29 December 2021

Uganda: This year’s winner of the Pen Pinter Prize's International Writer of Courage award, Kakwenza Rukriabashaija, has been detained. Would it be because he has recently called Museveni’s son obese and said that “the Musevenis have imposed enormous suffering” on Uganda? Rukirabashaija is known for the novel The Greedy Barbarian, a satire describing high-level corruption in a fictional country, and also for “an account of the torture he was subjected to while in detention in 2020”: Banana Republic: Where Writing is Treasonous.
https://www.bbc.com/news/world-africa-59809822

Ghana: A middle-income country since 2010, Ghana nevertheless depends on primary commodity exports (gold, crude oil and cocoa) for more than 80% of its foreign exchange earnings.

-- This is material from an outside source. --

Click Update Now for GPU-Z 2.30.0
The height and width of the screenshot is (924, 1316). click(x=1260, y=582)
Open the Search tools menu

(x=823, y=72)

The collapse of commodity prices in the wake of the Covid-19-caused global recession and disruptions of global commodity-based supply chains have hit the economy badly and market-based credit became unavailable or unaffordable (Ghana’s credit rating having been downgraded). The IMF had to come to the rescue.
https://theconversation.com/how-commodity-exporting-countries-like-ghana-have-been-hit-by-covid-19-155799

Covid/Senegal/Mali/Burkina Faso: Workers in the informal economy were more likely to lose their jobs and to experience decrease in earnings due to Covid-19 than workers in the formal sector. The article’s two authors’ research is based on a Facebook survey of 900 individuals – can their figures be considered representative?
https://theconversation.com/informal-workers-in-senegal-mali-and-burkina-faso-have-been-hit-harder-by-covid-19-168122

Egypt: “Who thought it would be a good idea to make an ad that enables sexual harassment in a country where 98% of women reported getting harassed at some point in their lives?” An advert by French car manufacturer Citroën, where a picture is taken of a woman without her consent, is accused of normalising sexual harassment.
https://www.bbc.com/news/world-middle-east-59818881




28 December 2021

Namibia: Near Lüderitz, in the Tsau//Khaeb National Park, energy produced from sun and wind is to be used to separate hydrogen molecules from desalinated water. Once the project reaches capacity, this is to produce 300,000 tonnes of “green hydrogen” every year. But hydrogen plants cost a lot – 9.4bn USD are needed for the project, about the country’s GDP. But there are doubts whether the desalination and the electrolysis processes are viable and whether Lüderitz will be able to develop its infrastructure fast enough. Other countries (South Africa, Nigeria, Kenya) also have their green hydrogen plans – but these plans are less advanced than Namibia’s.
https://www.bbc.com/news/business-59722297

Ghana: Aid versus market-driven approaches – which works better for renewable energy projects in remote rural communities? Aid-driven projects do not build the necessary collective capacity as they “usually involve only one actor: renewable energy companies. (...) They only train local companies or technicians.” In that respect, market-driven projects are better, furthering interactions among different actors and favouring transfer of knowledge and building of capacity, with local technicians doing repairs and rural banks involved in disbursing loans. But such projects also have their problems, most of them being rather short-term, they do not allow for enough time to adapt to local contexts: “user priorities, changing energy demand, energy-use behaviour, and income patterns. For example, some rural dwellers can make payments only after harvest seasons.”